A general contractor’s lowest bidder sues for breach after the contractor hires a second installer at a lower bid. Will the subcontractor prevail?

Explanation:
The key idea is how contracts are formed: there must be an offer and an acceptance. A bid submitted by a subcontractor is not automatically a binding contract; it becomes enforceable only if the general contractor accepts it. In this scenario, the general contractor chose to hire another installer at a lower bid, which means the lowest bidder’s offer was never accepted. Without acceptance, there is no contract between the general contractor and the subcontractor, so there’s nothing to breach. The contract, if any, is with the installer who was actually hired. That’s why the subcontractor cannot prevail: the bid was never accepted, so no contract existed to breach. The fact that the contractor hired a different installer at a lower price shows the contract was formed with that other installer, not with the first bidder.

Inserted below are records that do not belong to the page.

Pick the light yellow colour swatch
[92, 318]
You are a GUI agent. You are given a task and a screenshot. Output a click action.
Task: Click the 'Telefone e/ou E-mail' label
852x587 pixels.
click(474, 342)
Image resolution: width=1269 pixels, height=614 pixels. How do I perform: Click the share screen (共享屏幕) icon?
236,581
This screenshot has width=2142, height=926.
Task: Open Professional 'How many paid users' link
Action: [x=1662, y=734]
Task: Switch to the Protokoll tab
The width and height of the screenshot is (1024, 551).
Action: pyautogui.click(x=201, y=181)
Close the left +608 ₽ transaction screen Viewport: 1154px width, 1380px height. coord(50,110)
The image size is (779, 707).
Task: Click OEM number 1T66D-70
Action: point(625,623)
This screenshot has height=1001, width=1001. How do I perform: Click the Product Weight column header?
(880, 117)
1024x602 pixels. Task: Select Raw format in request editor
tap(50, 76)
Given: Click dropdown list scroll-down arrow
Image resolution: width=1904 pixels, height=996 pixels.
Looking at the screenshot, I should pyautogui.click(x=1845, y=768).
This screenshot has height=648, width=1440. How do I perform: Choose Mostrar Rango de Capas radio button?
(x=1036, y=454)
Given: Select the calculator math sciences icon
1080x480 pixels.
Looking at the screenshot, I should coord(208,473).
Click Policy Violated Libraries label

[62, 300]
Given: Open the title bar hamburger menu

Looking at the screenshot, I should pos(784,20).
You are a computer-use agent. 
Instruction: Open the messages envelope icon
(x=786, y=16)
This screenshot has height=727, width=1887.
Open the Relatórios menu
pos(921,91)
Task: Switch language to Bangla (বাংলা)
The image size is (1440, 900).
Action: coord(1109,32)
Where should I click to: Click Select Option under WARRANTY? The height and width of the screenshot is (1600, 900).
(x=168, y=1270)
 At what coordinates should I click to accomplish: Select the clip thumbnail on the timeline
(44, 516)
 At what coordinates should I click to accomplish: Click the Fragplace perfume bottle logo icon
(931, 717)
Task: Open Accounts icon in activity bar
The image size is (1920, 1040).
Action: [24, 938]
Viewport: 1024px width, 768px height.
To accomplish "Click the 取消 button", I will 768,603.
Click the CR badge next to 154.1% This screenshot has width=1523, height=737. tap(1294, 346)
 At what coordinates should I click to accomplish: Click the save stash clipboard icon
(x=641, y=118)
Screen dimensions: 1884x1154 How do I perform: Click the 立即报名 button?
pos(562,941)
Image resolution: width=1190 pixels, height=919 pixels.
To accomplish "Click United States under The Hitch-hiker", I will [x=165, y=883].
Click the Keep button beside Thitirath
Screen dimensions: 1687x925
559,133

The key idea is how contracts are formed: there must be an offer and an acceptance. A bid submitted by a subcontractor is not automatically a binding contract; it becomes enforceable only if the general contractor accepts it. In this scenario, the general contractor chose to hire another installer at a lower bid, which means the lowest bidder’s offer was never accepted. Without acceptance, there is no contract between the general contractor and the subcontractor, so there’s nothing to breach. The contract, if any, is with the installer who was actually hired.

That’s why the subcontractor cannot prevail: the bid was never accepted, so no contract existed to breach. The fact that the contractor hired a different installer at a lower price shows the contract was formed with that other installer, not with the first bidder.